**TASK DETAILS**
Find the line containing "Instruction: Click the green" in the records below. Copy exactly that line and each one after it, ending at the line containing "Click the California", and nothing more.

**INFORMATION**
····················

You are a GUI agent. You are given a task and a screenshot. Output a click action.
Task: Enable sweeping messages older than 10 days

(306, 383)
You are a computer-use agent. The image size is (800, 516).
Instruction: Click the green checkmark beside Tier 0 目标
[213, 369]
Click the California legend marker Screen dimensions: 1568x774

····················

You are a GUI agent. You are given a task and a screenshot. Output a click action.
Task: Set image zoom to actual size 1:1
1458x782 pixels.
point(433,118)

····················

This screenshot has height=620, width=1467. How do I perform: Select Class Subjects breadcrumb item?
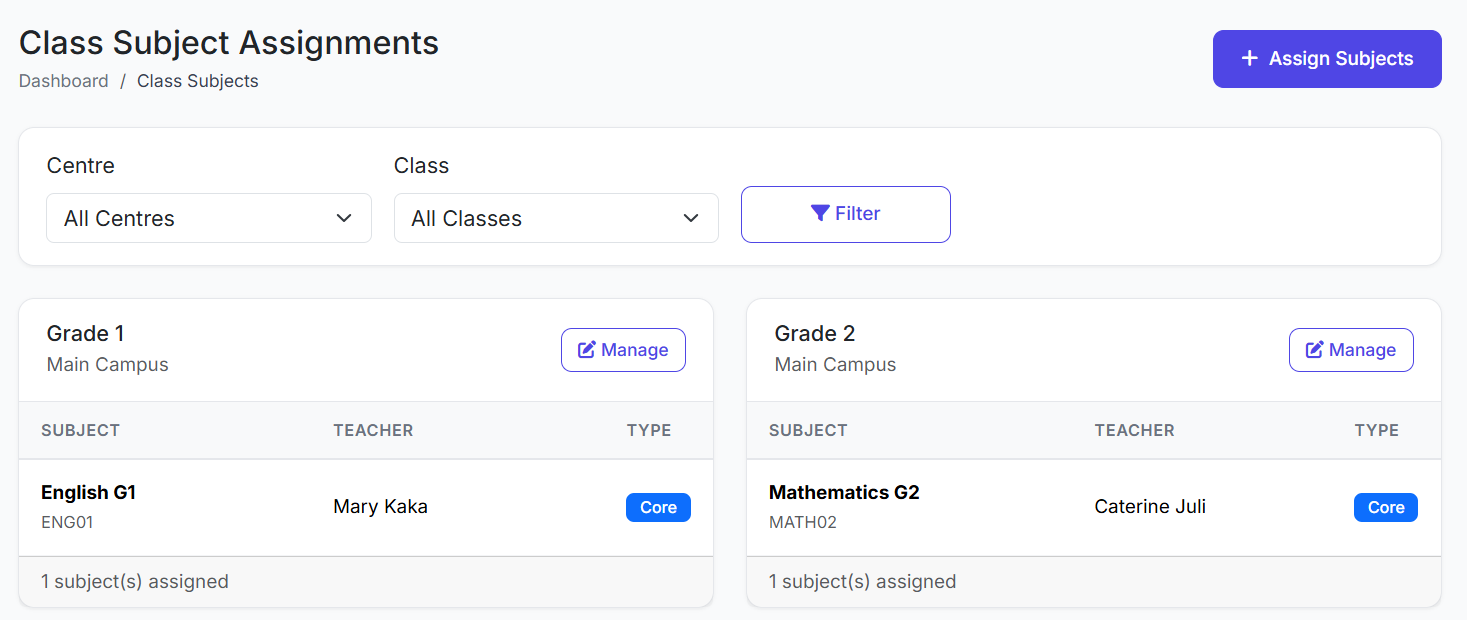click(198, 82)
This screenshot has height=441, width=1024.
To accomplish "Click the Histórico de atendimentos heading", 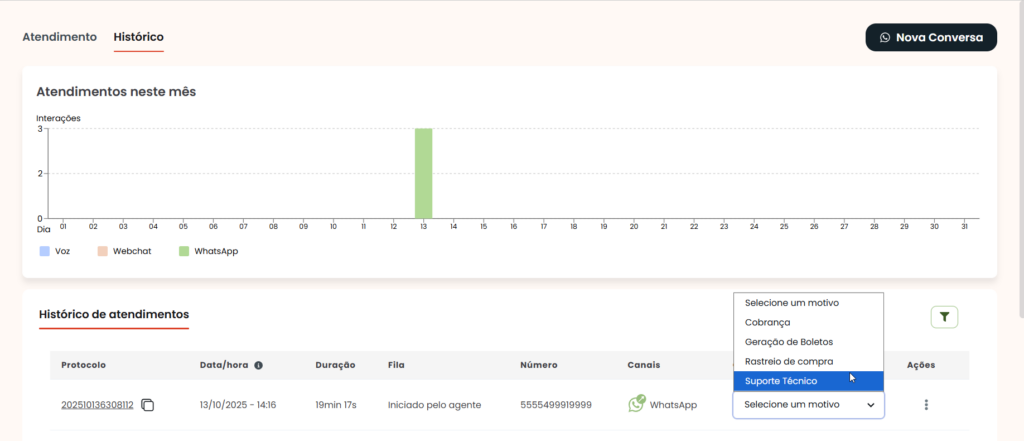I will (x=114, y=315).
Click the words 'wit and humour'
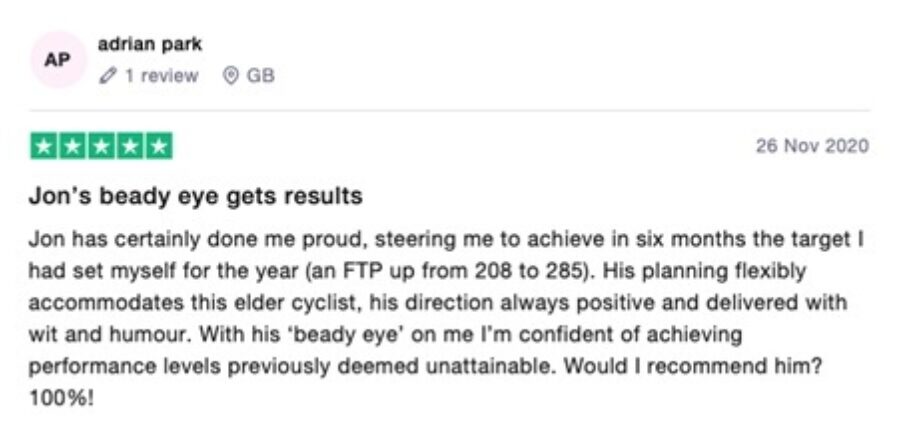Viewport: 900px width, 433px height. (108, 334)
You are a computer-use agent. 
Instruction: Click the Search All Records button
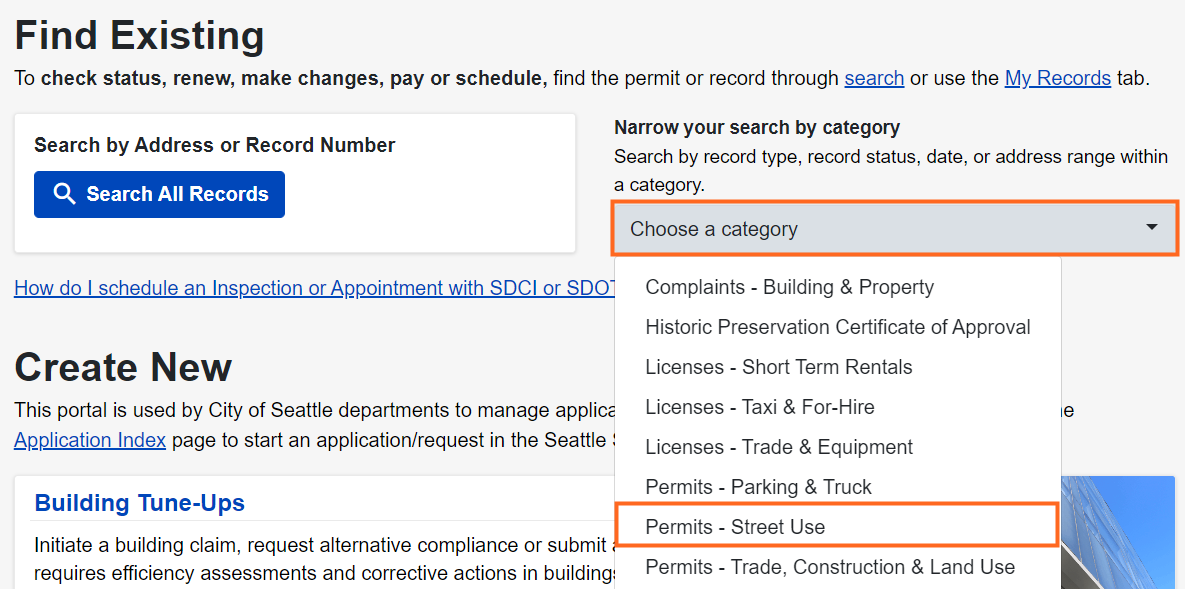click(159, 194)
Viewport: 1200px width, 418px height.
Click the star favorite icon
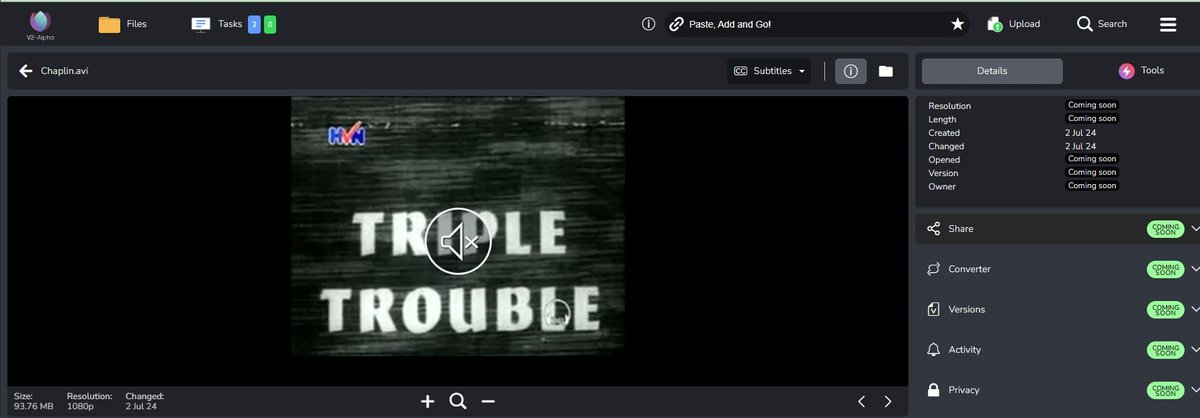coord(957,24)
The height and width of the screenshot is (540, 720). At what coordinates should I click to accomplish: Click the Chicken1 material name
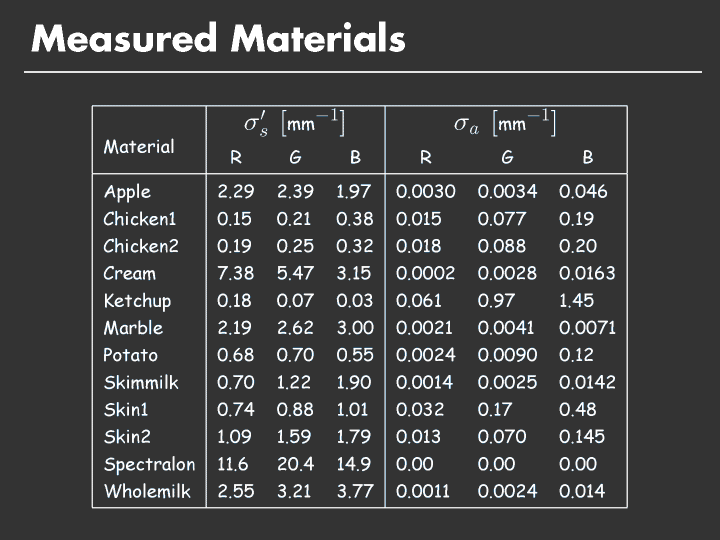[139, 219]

····················

**EXERCISE RESPONSE**
Instruction: Click the green checkmark beside Tier 0 目标
[213, 369]
Click the California legend marker Screen dimensions: 1568x774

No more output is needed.